Before doing so, we need to define our inverse problem (through
BaseProblem
) and pass to it the data and the Jacobian (through
set_data
and set_jacobian
). Finally, we will specify the
regularizazion criterion (through set_regularization
).
from cofi import BaseProblem
from cofi.utils import QuadraticReg
problem = BaseProblem()
problem.set_data(r) # our data are now the residuals defined above
problem.set_jacobian(A)
# As opposed to SeisLib, CoFI does not square the damping coefficient.
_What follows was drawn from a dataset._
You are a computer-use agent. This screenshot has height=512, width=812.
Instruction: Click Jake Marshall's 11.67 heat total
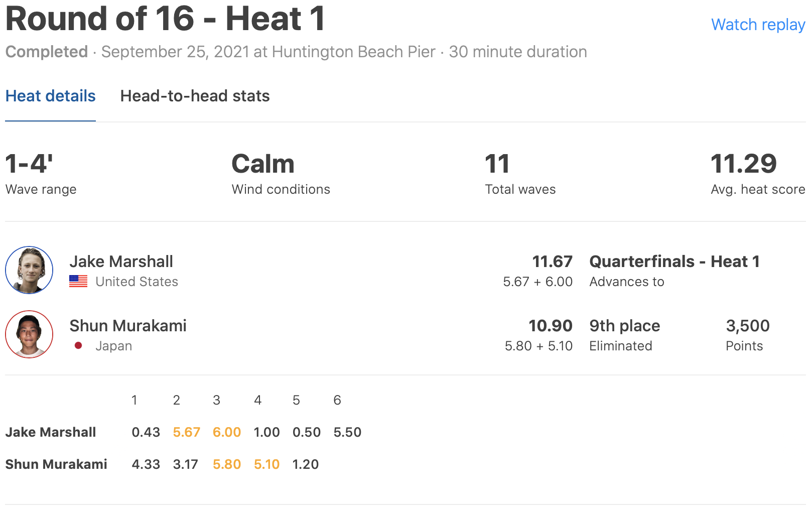pyautogui.click(x=552, y=262)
problem.set_regularization(mu**2 * QuadraticReg(R, (A.shape[1],))) # L2 norm of R, i.e. R.T @ R
problem.summary()
=====================================================================
Summary for inversion problem: BaseProblem
=====================================================================
Model shape: Unknown
---------------------------------------------------------------------
List of functions/properties set by you:
['jacobian', 'regularization', 'data']
---------------------------------------------------------------------
List of functions/properties created based on what you have provided:
['jacobian_times_vector']
---------------------------------------------------------------------
List of functions/properties that can be further set for the problem:
( not all of these may be relevant to your inversion workflow )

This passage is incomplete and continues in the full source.